Triviali partigianerie
A fianco di questa politica interclassista nasce, come da copione, un altrettanto interclassista schieramento partigianesco. La mobilitazione di Genova era preventivamente indirizzata anche contro la frazione "di destra" della borghesia italiana e quindi oggettivamente a sostegno di quella "di sinistra". Ora che i destri sono al governo, gli strascichi genovesi sono stati utilizzati dalle due frazioni in modo diretto, e varie componenti del movimento si sono prestate alla lotta fra borghesi. Echi internazionali l'hanno amplificata, e persino la Turchia ne ha approfittato, protestando contro il pestaggio di suoi cittadini, vendicandosi così delle remore al suo ingresso nell'Unione Europea per via dei "diritti civili". In questo modo anche l'unico elemento positivo, l'esuberante rabbia giovanile, finisce per essere convogliata e utilizzata nella lurida politica corrente.

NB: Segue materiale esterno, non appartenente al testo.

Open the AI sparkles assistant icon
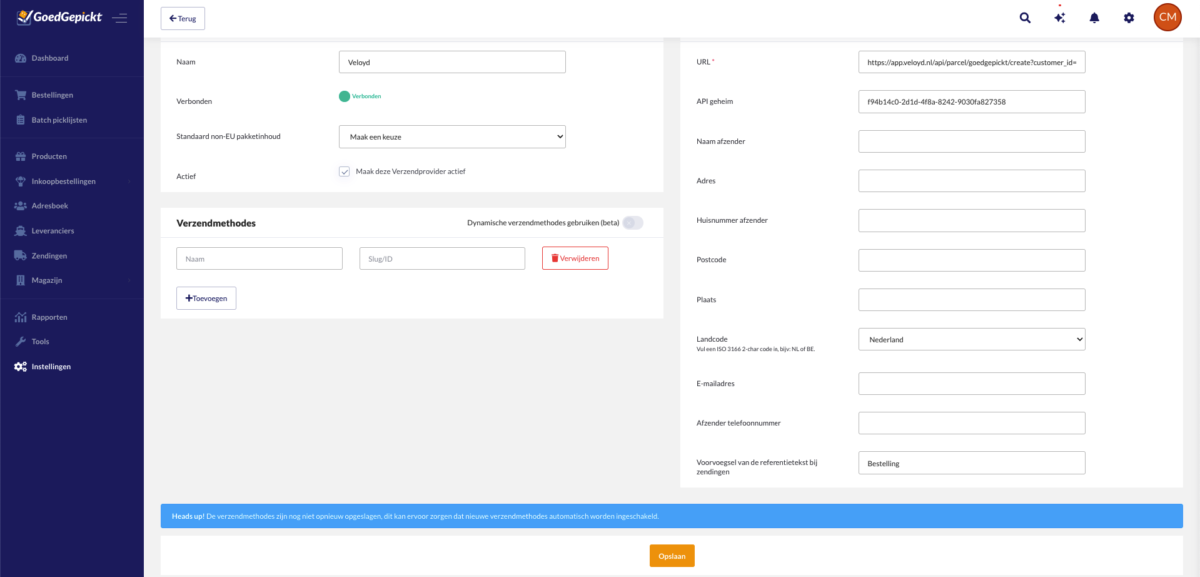Image resolution: width=1200 pixels, height=577 pixels. coord(1059,18)
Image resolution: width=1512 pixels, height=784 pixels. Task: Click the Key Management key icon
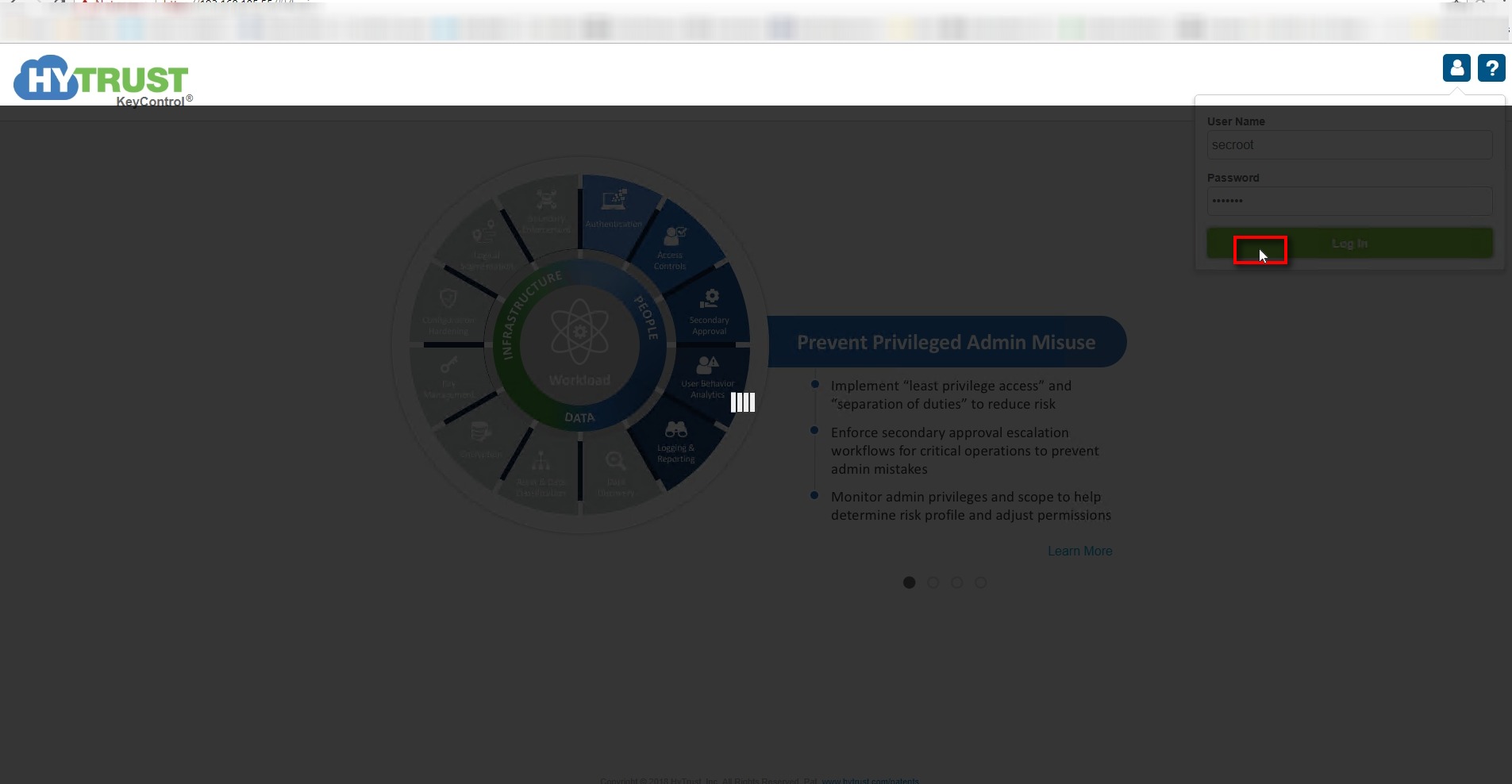click(449, 365)
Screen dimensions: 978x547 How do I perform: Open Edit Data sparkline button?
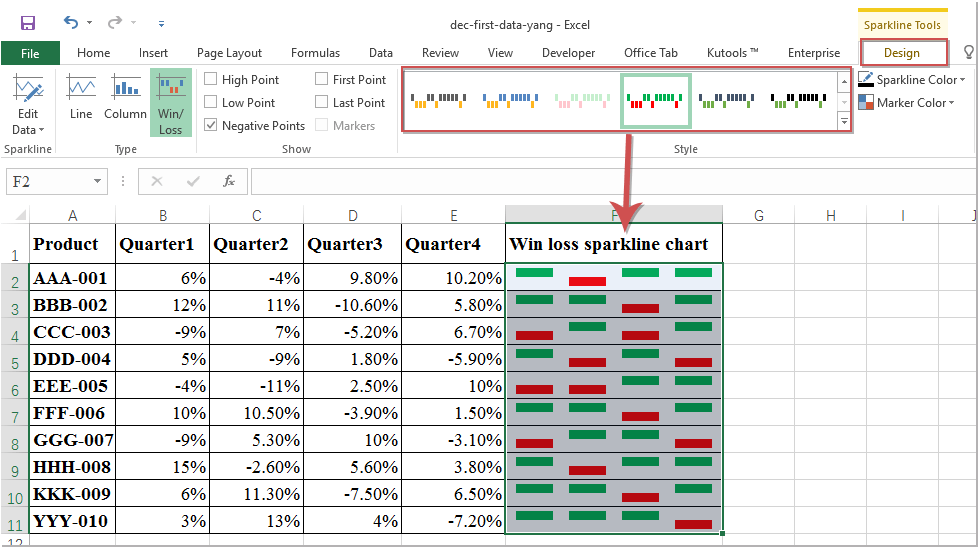[28, 105]
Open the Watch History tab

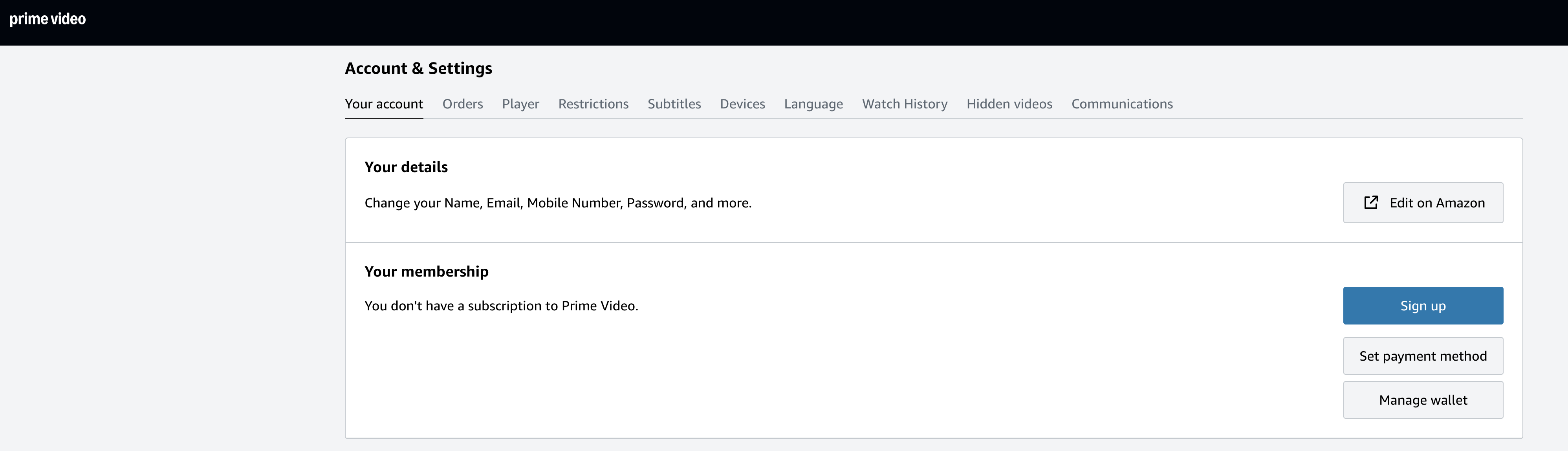coord(905,104)
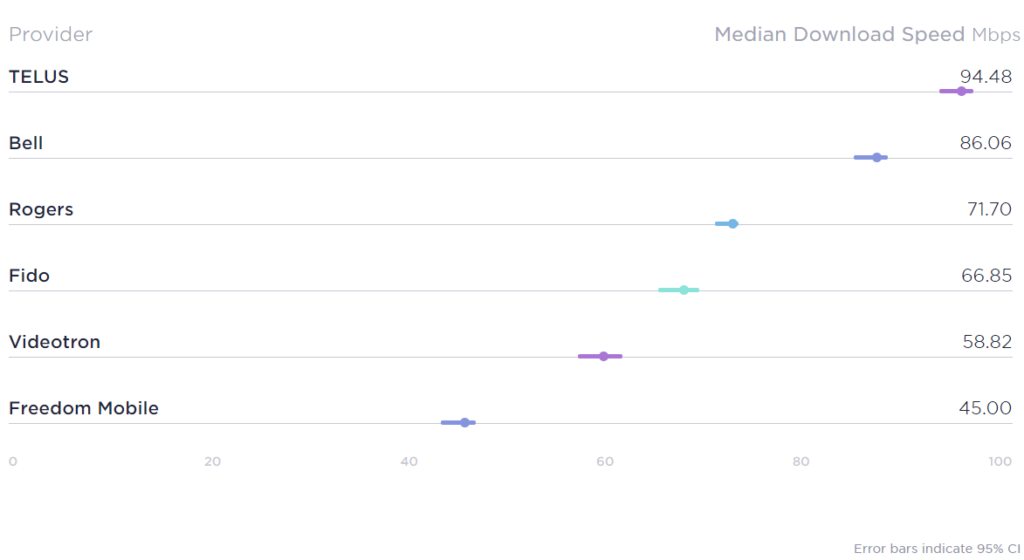Click the Provider column header
1024x560 pixels.
click(x=50, y=34)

Mancava poco che partecipassero alle manifestazioni di Genova anche i DS, quelli che hanno preparato il G8 dopo gli ultra-pubblicizzati pellegrinaggi americani dei loro dirigenti. Nell'atmosfera frontista anti-berlusconiana quasi tutti hanno dimenticato che, se i sinistri fossero stati al governo, avrebbero probabilmente picchiato ancora più sodo. E' infatti noto l'odio poliziesco degli ex stalinisti verso tutto ciò che è "più a sinistra" di loro. Il vecchio governo Berlusconi fu fatto cadere con piazzate "antifasciste" dove vi fu un largo utilizzo dei sindacati con il pretesto dei tagli al sistema pensionistico; ma poi fu di sinistra il governo realizzatore delle "stangate" a raffica e del taglio drastico sulla previdenza.

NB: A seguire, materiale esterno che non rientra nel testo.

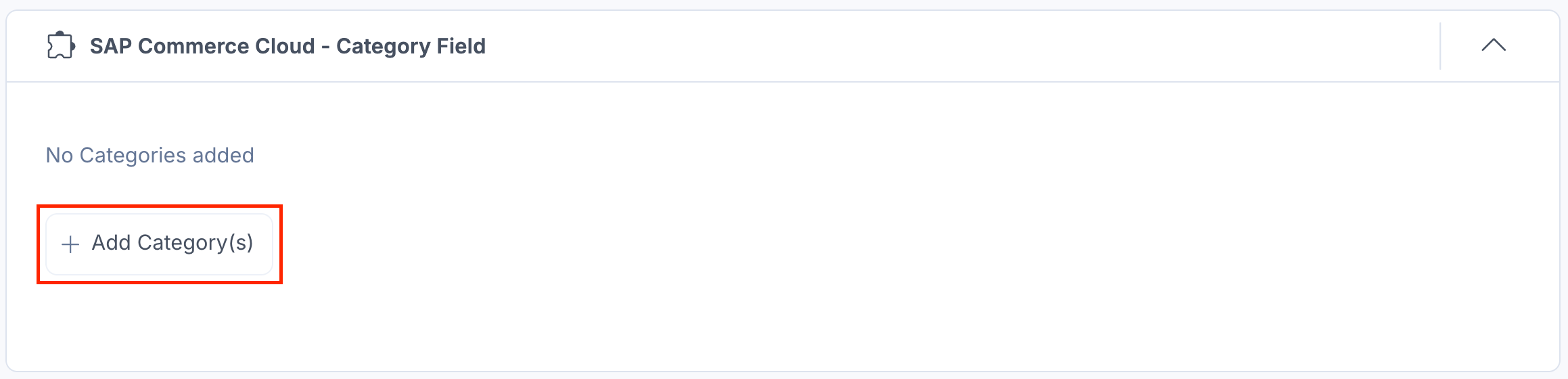Click the header bar of Category Field
Screen dimensions: 1568x379
tap(783, 46)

Quello attuale di destra è bell’e impacchettato su due fronti. Il fronte dell'industria che conta l'ha già ridotto al rispetto delle buone famiglie – ex nemiche – dell'italico padronato e delle sue scalate economiche, l'ha già convertito ad un super-atlantismo che neppure l'odiata DC se lo sognava, l'ha già fatto diventare globalista e internazionalista, alla faccia dei localismi bossiani e dei nazionalismi fineschi. Il fronte parlamentare gli ha già dato un saggio con l'ultimatum di Violante: attenti a non sgarrare o ricorreremo alla piazza. Berlusconi ha fatto subito sapere che la piazza la riempirà il suo partito. Per ogni evenienza, dall'altra parte c'è in riserva l'artiglieria pesante sindacale: il gentile Cofferati – che piacerebbe tanto a Scalfari e alla buona borghesia liberale come capo dei DS – ha perso l'abituale aplomb e ha fatto sapere che la CGIL è disponibile. Anche contro coloro che nel suo stesso partito "hanno rimosso i fondamentali del riformismo, facendone una lettura caricaturale". Guerra tra frazioni ed entro le frazioni. Non manca l'appoggio di bande partigiane.
Governo e borghesia italici non sono comunque interlocutori autonomi, né nei giochi interni, né sul fronte dei grandi della Terra che si son dati il nome di G8. L'Italia è una specie di pontile, meglio, una portaerei fissa gettata sul Mediterraneo fra Atlantico, Africa, Europa e Medio Oriente, e la sua posizione strategica è troppo importante per essere lasciata alla gestione di un governo locale, che abbia cioè una sua politica interna e soprattutto estera. L'Italia, paese mediterraneo, ha perso la guerra e perciò deve paradossalmente far parte dello schieramento Nord Atlantico, voluto dai vincitori per controllare l'Europa. Ma economicamente fa parte di quest'ultima, che sta faticosamente cercando di emanciparsi dalla potenza del dollaro senza riuscire ad essere una vera federazione. L'importanza strategica dell'Italia non è quindi solo militare, è anche dovuta alla funzione economica e politica che può svolgere in Europa. Non è un mistero per nessuno che ogni tentativo di varare una politica estera indipendente rispetto agli Stati Uniti è finito male per i governanti italiani (Craxi e il PSI con Sigonella, Andreotti e la DC con l'apertura "araba"). Bande partigiane interne, per forza nazione partigiana del potente imperialismo americano.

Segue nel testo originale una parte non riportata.